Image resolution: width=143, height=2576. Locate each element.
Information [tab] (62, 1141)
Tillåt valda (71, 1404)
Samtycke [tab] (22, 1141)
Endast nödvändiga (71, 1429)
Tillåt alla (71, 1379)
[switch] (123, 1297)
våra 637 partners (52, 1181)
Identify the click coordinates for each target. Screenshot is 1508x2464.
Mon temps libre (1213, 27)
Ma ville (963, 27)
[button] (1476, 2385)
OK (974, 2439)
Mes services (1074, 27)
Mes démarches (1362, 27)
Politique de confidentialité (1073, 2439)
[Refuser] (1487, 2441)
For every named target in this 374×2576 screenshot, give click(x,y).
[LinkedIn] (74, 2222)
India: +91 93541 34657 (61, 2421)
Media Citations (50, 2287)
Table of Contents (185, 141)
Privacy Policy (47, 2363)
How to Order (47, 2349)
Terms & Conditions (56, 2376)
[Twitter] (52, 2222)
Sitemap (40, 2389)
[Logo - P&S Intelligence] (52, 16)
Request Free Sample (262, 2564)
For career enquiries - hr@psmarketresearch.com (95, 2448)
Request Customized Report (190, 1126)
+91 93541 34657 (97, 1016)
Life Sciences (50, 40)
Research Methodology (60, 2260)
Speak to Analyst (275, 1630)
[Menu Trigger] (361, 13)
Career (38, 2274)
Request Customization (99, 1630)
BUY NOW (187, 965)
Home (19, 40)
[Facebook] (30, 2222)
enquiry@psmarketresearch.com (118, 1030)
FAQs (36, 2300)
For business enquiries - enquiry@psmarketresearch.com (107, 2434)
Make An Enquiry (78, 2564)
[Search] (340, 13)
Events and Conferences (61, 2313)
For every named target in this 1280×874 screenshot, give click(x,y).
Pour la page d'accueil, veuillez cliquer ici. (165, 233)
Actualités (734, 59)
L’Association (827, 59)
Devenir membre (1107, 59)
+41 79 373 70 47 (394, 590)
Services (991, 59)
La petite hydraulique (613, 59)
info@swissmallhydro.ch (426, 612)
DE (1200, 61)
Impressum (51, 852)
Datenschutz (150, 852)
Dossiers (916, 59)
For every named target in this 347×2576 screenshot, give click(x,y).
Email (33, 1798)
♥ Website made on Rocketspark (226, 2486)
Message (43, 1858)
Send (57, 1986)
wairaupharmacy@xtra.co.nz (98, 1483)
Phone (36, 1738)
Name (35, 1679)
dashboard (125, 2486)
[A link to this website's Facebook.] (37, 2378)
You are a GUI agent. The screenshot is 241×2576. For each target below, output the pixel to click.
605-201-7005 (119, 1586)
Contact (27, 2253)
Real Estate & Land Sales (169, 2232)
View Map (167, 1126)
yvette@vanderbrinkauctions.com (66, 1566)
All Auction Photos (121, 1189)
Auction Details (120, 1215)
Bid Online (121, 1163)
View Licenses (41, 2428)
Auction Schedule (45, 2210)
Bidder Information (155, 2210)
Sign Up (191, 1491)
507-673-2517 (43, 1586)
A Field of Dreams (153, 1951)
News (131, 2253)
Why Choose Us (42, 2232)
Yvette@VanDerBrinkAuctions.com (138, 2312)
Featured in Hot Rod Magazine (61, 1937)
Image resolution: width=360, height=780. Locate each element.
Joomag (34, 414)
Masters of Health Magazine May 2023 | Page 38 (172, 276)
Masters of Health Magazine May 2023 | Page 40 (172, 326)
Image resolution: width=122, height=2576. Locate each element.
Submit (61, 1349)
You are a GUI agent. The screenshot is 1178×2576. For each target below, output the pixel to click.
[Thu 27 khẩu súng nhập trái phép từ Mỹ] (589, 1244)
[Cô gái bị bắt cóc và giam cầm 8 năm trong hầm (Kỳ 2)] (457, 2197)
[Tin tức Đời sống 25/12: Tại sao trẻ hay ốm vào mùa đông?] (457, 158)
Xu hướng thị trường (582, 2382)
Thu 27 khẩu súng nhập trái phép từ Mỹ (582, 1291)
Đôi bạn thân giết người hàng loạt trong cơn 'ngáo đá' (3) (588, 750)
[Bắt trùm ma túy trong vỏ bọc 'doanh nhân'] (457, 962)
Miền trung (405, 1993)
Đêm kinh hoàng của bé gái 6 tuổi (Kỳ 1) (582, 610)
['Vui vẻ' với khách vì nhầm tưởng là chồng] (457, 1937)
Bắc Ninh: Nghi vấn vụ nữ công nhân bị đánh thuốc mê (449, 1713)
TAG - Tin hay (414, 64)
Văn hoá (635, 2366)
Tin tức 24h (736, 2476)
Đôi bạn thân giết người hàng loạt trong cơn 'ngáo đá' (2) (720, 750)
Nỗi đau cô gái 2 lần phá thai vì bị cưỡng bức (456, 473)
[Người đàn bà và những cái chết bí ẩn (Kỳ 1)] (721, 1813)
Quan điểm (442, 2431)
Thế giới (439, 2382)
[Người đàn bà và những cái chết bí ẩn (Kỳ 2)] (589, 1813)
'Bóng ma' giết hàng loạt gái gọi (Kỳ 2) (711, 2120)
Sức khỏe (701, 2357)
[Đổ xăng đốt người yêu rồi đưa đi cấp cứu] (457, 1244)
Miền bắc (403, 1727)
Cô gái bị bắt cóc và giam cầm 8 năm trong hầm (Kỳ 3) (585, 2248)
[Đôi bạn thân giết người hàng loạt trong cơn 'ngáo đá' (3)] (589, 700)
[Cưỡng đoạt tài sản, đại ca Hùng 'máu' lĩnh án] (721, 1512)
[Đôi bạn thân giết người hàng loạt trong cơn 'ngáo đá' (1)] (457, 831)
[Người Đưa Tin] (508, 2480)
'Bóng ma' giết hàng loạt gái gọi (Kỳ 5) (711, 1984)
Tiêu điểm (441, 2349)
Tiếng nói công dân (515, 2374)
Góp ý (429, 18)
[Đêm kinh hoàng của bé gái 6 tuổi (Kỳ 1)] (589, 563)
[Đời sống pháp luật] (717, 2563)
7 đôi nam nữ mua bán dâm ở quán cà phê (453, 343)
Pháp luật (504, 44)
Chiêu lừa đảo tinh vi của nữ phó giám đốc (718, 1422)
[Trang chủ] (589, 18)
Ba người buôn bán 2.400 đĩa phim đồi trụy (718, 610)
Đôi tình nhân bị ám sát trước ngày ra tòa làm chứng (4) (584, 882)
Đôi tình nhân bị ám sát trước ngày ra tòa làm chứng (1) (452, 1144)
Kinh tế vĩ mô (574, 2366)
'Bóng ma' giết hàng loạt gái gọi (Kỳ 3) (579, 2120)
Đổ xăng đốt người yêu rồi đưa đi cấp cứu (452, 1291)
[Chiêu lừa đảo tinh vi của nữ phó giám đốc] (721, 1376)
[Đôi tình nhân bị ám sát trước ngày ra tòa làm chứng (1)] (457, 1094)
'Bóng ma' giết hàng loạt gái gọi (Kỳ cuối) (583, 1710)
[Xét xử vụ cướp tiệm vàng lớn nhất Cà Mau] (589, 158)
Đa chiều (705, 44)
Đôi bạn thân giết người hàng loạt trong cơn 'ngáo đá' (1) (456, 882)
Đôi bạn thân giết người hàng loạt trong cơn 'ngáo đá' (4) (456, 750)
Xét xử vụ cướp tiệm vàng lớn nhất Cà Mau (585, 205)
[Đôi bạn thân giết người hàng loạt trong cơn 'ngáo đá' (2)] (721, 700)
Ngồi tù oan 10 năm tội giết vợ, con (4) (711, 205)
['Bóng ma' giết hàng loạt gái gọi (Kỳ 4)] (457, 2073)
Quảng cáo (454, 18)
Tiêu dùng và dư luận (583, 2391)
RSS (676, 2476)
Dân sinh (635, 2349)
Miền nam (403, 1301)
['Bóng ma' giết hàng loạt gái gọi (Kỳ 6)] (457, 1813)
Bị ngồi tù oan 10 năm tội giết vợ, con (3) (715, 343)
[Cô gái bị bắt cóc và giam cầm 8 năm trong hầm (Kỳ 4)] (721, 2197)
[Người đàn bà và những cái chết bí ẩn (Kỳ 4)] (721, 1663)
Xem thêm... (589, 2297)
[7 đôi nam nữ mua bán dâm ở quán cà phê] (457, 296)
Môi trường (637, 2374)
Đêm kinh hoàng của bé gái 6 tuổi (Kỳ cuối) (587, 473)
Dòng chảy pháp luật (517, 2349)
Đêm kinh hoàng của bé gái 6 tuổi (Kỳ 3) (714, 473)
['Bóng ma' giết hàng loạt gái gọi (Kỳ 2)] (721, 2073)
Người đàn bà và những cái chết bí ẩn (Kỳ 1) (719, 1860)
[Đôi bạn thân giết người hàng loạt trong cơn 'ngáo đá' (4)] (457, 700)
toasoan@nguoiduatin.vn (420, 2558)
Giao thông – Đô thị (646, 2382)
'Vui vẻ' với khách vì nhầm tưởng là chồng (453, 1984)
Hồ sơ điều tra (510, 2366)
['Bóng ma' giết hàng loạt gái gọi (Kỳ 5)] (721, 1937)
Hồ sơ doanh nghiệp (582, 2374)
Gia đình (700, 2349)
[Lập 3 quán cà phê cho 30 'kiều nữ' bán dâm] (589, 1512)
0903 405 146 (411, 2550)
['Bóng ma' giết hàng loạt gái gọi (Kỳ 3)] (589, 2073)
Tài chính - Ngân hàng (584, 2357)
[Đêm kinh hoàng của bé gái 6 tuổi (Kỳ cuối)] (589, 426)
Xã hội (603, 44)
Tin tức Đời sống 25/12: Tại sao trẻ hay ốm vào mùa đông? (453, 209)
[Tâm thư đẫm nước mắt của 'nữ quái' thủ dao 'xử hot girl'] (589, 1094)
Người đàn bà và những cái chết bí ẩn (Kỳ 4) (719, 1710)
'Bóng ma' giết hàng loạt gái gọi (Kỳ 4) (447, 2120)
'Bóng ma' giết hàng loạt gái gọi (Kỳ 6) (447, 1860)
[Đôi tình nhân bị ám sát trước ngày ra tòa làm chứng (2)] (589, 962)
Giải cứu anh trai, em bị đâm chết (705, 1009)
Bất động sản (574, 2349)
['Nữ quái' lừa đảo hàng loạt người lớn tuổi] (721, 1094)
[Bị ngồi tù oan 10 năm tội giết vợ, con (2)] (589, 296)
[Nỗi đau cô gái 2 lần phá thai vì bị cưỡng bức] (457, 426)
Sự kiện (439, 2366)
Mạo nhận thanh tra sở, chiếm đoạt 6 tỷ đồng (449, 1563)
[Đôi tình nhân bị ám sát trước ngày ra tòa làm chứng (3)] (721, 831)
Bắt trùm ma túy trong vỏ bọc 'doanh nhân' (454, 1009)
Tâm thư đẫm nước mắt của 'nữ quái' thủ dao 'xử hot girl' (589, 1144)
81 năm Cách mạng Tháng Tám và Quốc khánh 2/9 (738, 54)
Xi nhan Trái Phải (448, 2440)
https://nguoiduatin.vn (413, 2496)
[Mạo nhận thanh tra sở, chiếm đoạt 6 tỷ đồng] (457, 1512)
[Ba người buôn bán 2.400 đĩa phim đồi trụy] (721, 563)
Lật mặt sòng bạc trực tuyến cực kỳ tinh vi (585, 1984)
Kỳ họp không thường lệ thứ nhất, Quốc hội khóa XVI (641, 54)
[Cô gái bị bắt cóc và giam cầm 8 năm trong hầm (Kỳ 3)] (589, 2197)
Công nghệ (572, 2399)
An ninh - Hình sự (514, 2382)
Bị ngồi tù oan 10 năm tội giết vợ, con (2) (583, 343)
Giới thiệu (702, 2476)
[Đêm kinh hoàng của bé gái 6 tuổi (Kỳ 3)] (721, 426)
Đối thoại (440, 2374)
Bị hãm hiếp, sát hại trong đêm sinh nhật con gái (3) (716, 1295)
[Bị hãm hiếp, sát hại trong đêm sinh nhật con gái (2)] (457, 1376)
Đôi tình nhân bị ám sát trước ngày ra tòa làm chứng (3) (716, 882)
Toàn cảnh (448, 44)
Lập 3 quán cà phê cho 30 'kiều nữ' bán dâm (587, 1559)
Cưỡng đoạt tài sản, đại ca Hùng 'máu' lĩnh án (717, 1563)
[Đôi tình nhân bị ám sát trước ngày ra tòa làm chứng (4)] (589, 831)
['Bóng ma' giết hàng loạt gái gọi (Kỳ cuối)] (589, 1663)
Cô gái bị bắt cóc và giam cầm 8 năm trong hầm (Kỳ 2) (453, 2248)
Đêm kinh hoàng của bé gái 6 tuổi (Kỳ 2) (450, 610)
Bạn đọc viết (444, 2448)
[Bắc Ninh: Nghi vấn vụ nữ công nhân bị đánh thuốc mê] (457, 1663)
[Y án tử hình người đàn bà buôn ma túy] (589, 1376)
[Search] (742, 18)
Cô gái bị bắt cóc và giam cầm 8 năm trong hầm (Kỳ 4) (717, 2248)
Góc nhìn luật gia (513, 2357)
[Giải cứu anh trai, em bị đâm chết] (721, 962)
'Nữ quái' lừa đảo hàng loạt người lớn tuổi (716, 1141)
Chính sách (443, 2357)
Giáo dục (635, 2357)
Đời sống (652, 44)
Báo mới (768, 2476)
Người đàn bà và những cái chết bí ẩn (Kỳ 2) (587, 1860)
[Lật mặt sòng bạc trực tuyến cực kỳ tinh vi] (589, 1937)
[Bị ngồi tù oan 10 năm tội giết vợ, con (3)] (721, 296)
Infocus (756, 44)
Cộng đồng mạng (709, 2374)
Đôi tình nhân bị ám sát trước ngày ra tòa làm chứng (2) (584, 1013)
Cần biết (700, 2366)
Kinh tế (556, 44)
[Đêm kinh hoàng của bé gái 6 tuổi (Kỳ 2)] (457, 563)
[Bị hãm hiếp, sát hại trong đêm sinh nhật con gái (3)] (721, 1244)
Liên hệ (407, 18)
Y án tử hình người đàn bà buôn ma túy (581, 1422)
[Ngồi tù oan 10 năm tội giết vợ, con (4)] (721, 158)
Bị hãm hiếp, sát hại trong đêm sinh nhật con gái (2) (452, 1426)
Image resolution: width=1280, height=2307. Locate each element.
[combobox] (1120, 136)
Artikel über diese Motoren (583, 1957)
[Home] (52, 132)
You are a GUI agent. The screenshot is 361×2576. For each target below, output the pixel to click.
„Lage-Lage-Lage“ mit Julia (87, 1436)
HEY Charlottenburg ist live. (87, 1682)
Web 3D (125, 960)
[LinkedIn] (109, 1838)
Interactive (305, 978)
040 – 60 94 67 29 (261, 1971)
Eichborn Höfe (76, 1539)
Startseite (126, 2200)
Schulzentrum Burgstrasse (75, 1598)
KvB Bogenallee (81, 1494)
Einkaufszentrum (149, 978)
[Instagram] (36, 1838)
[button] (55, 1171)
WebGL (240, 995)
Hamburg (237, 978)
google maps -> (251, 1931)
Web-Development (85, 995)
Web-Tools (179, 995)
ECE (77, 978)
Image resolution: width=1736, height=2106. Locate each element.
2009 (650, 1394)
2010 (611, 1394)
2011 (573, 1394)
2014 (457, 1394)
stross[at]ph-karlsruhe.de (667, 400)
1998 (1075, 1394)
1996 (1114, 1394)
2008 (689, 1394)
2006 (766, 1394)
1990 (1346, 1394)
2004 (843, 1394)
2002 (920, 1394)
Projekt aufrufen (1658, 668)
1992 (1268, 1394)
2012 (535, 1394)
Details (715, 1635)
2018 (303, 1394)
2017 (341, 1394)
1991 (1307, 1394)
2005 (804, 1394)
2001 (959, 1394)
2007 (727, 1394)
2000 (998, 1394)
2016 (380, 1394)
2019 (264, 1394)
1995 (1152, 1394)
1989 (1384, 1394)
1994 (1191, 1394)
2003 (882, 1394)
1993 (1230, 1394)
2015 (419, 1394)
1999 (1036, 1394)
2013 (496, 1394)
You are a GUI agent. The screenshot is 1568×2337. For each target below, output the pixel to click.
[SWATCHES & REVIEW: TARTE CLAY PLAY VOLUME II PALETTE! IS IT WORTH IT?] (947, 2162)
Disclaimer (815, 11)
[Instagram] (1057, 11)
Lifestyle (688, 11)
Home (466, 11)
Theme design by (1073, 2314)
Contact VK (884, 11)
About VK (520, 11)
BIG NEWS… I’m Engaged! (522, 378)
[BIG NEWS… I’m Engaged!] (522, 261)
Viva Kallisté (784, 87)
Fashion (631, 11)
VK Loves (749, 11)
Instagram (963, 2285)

☆ ☆ ☆ ☆ ☆

■ TASK TO CARRY OUT: Reproduce verbatim the lines of the items that run from the line containing "Đối thoại (440, 2374)" through the line containing "Giáo dục (635, 2357)", both ends included.

■ RESPONSE TO THE EXERCISE:
Đối thoại (440, 2374)
Bị hãm hiếp, sát hại trong đêm sinh nhật con gái (3) (716, 1295)
[Bị hãm hiếp, sát hại trong đêm sinh nhật con gái (2)] (457, 1376)
Đôi tình nhân bị ám sát trước ngày ra tòa làm chứng (3) (716, 882)
Toàn cảnh (448, 44)
Lập 3 quán cà phê cho 30 'kiều nữ' bán dâm (587, 1559)
Cưỡng đoạt tài sản, đại ca Hùng 'máu' lĩnh án (717, 1563)
[Đôi tình nhân bị ám sát trước ngày ra tòa làm chứng (4)] (589, 831)
['Bóng ma' giết hàng loạt gái gọi (Kỳ cuối)] (589, 1663)
Cô gái bị bắt cóc và giam cầm 8 năm trong hầm (Kỳ 2) (453, 2248)
Đêm kinh hoàng của bé gái 6 tuổi (Kỳ 2) (450, 610)
Bạn đọc viết (444, 2448)
[Bắc Ninh: Nghi vấn vụ nữ công nhân bị đánh thuốc mê] (457, 1663)
[Y án tử hình người đàn bà buôn ma túy] (589, 1376)
[Search] (742, 18)
Cô gái bị bắt cóc và giam cầm 8 năm trong hầm (Kỳ 4) (717, 2248)
Góc nhìn luật gia (513, 2357)
[Giải cứu anh trai, em bị đâm chết] (721, 962)
'Nữ quái' lừa đảo hàng loạt người lớn tuổi (716, 1141)
Chính sách (443, 2357)
Giáo dục (635, 2357)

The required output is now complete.